Al día siguiente y bajo el nombre de Mía y ella de Mili, subimos al auto llevando algunas cosas como por ejemplo el acolchado de mariposas y el osito, paseamos un largo rato hasta llegar a un lugar donde había mucho pasto y árboles, al final del camino una casa un poco sucia, pero usando mucha agua, como nos gustaba, la dejamos brillosa y nosotras mojadas riéndonos en el piso, volvió a servir comida, que llamaba con nombres raros e hizo que los aprendiera -desayuno, almuerzo, merienda, cena-.

Al poco tiempo comencé a llamar a la pileta grande del baño, bañadera, lo que patinaba por mi cuerpo era el jabón y las burbujas en la cabeza eran del shampoo.

Pasamos quince inolvidables años hasta que debimos comenzar a poner nuestros papeles en orden y lo conseguimos con mucha ayuda de una amiga incondicional de la infancia de mi mamá Mili, hicimos todo a pedido del médico de la salita que me atendió durante todos estos años, dijo que con cierta urgencia debía consultar a un especialista de la ciudad, no nos tenía buenas noticias, no sólo por el diagnóstico, sino, peor aún, era necesario dar con esa mujer que me había abandonado, creían que era la única que tenía la compatibilidad genética para iniciar mi tratamiento, mamá Mili movió cielo y tierra hasta encontrarla, preguntando en la plaza, en las estaciones de subte y la de los trenes, fue ahí donde la orientaron, pudimos reconocerla por su mirada odiosa y la lamentable coincidencia con mi lunar.

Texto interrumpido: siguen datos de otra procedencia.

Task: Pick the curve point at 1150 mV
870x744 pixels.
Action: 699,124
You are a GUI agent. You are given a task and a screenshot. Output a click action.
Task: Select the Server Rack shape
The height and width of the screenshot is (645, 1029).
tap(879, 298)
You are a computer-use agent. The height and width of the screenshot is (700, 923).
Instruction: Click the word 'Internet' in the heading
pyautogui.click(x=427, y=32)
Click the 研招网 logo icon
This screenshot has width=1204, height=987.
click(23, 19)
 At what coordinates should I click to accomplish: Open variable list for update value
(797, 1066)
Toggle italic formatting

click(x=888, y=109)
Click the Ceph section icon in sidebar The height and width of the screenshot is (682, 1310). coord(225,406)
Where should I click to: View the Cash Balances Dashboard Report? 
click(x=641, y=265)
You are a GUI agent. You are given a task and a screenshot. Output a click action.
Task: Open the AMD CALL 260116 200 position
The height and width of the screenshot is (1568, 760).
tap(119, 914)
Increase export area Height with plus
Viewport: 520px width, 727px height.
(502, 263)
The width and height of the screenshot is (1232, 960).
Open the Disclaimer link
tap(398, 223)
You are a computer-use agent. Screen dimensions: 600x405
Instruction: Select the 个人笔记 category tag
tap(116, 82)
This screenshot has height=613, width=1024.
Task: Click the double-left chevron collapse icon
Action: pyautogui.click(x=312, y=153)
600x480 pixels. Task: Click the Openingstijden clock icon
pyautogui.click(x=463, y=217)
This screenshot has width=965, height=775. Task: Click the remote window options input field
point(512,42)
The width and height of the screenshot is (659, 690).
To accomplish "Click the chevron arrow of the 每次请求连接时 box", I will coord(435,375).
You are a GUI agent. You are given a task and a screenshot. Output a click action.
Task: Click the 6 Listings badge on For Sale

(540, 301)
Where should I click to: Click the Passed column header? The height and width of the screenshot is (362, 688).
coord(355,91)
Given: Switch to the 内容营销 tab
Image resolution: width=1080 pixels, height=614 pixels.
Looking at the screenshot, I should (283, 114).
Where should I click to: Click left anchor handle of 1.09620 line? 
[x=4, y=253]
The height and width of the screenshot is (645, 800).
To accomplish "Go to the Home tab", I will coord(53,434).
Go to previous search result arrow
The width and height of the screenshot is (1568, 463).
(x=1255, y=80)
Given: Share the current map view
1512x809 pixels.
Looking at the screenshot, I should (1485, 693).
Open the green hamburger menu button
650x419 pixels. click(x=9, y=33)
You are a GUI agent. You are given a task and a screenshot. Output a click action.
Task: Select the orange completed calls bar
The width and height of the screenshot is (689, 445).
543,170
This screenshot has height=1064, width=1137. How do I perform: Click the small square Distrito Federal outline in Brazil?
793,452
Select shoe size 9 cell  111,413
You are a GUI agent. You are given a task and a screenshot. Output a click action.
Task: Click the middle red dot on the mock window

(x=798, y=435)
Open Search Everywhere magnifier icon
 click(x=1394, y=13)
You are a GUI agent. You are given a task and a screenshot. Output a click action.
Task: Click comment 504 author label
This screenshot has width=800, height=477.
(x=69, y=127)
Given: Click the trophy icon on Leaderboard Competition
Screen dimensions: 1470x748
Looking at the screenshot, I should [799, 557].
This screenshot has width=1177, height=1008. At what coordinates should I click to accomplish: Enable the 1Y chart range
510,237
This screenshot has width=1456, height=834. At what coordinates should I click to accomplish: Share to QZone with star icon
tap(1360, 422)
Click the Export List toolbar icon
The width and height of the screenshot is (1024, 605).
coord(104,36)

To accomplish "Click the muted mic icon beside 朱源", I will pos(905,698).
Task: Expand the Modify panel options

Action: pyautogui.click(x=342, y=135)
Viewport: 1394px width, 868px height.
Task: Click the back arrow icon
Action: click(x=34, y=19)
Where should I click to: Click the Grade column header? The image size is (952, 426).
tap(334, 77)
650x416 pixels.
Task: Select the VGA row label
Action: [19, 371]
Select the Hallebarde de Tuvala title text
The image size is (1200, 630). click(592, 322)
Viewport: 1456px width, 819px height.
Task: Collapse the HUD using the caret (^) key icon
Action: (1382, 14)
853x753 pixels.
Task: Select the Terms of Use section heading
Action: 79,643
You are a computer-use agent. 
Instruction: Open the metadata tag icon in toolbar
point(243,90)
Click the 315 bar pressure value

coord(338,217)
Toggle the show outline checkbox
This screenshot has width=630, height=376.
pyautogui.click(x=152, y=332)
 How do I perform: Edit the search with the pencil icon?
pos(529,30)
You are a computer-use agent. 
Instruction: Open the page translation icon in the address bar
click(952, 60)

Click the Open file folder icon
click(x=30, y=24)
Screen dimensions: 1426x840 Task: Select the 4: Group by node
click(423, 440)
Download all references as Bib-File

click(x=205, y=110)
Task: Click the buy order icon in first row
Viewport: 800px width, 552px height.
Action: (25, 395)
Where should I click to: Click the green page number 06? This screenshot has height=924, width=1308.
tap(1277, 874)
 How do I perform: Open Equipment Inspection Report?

Ni los médicos, ni el comité científico consultado, lograron explicarnos la incompatibilidad de los resultados entre esa y yo, pero mucho menos mi compatibilidad del 99.9 % con mi mamá Mili, nombre que elegimos por el milagro de esa mañana. El amor transformó nuestras vidas, seguimos sin saber nuestros verdaderos nombres, yo tampoco a quién dormía en esa cama, sólo nos dedicamos a disfrutar y encender los 6 de cada mes una velita al «abuelito» de la estampita, resultó ser San Nicolás, protector de los niños.